## [Texte étudié]
La guerre dans l'Est de la République démocratique du Congo n'est pas le seul point susceptible de remettre en question les Mondiaux au Rwanda. Ce pays est considéré comme politiquement et économiquement instable. Le journal britannique The Economist le place au 117ᵉ rang de son indice de démocratie. Comme de nombreux régimes autoritaires, les investissements dans le sport sont censés offrir une belle vitrine, au niveau mondial, au Rwanda (c'est ce qu'on appelle le softpower).
Les célèbres clubs de football Paris Saint-Germain, Bayern Munich et Arsenal font de la publicité pour ce pays, en affichant (y compris sur leur maillot) le slogan «Visit Rwanda». Le président Paul Kagame veut un jour organiser des Jeux olympiques ou une Coupe du monde de football sur son territoire.

## [Consigne]
Reproduisez fidèlement le passage du texte étudié ci-dessus qui s'ouvre sur les mots contenant « Les célèbres clubs » et se clôt sur « sur son territoire. ».

## [Extraits des données]
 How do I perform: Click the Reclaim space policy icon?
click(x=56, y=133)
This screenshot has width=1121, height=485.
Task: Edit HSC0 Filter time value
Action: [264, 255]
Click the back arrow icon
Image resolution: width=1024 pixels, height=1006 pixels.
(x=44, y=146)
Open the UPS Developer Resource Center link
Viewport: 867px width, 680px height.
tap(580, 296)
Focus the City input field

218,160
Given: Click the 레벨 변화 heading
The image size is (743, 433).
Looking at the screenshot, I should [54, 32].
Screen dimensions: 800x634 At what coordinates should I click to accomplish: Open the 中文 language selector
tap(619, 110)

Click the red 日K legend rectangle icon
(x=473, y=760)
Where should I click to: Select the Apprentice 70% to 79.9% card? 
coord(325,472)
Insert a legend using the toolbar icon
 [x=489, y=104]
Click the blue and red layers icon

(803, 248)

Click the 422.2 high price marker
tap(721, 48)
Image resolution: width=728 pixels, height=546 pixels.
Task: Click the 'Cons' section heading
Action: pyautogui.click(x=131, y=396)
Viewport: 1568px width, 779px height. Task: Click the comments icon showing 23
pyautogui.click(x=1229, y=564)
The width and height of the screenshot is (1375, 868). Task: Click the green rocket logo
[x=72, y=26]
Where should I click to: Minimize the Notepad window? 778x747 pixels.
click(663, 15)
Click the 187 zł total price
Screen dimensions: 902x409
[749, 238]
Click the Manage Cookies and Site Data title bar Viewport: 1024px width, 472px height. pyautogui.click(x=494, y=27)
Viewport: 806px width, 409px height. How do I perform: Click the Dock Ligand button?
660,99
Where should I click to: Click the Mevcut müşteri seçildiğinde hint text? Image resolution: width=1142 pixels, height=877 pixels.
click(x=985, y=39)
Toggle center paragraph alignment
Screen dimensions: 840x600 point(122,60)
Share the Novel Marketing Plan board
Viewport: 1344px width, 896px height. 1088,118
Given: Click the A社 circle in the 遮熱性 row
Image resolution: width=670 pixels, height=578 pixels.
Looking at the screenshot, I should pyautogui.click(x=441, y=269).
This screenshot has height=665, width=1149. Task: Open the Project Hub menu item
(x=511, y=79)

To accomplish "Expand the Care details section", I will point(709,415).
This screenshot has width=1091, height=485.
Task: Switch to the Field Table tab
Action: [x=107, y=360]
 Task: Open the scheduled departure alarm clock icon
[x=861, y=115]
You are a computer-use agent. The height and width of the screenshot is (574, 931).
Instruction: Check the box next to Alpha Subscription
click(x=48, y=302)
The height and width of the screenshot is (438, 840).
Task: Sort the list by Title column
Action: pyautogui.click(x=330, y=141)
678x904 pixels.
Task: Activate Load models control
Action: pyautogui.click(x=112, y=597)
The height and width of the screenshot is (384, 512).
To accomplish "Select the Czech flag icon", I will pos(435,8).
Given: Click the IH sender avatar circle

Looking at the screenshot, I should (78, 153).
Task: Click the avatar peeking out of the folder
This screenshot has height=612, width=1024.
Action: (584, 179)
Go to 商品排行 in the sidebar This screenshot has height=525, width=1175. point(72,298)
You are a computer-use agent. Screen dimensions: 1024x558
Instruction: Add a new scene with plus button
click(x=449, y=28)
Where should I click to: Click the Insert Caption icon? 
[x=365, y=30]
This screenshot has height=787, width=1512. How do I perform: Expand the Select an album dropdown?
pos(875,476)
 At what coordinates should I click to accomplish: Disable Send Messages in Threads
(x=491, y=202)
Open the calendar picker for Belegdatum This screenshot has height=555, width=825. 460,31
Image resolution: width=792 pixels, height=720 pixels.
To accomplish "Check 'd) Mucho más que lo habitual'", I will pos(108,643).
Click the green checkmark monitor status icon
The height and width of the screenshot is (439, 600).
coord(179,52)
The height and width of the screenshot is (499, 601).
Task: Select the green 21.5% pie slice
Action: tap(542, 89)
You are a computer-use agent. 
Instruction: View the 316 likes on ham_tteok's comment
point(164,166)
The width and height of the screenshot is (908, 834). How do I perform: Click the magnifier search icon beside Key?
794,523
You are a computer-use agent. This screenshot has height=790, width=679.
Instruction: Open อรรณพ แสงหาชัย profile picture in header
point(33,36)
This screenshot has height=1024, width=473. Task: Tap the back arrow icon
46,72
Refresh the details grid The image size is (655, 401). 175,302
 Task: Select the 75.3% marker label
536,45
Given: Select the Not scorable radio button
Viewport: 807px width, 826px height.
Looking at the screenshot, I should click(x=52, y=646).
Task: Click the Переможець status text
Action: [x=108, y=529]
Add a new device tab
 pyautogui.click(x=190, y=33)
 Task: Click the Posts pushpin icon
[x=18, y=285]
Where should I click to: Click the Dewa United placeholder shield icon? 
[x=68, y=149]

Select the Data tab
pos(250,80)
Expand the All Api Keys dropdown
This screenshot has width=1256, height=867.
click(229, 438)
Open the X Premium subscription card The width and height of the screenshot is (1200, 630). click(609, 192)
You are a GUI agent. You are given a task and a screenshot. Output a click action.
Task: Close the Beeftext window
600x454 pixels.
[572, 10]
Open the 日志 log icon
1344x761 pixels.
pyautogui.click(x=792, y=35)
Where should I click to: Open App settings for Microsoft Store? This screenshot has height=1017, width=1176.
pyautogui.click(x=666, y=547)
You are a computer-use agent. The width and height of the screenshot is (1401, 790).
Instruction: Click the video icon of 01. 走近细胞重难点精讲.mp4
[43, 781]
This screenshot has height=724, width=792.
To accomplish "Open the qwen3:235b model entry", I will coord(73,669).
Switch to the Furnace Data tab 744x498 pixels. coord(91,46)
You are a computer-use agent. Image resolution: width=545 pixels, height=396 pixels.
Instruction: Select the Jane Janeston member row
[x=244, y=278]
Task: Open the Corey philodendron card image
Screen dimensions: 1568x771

## [Zone de réponse]
Les célèbres clubs de football Paris Saint-Germain, Bayern Munich et Arsenal font de la publicité pour ce pays, en affichant (y compris sur leur maillot) le slogan «Visit Rwanda». Le président Paul Kagame veut un jour organiser des Jeux olympiques ou une Coupe du monde de football sur son territoire.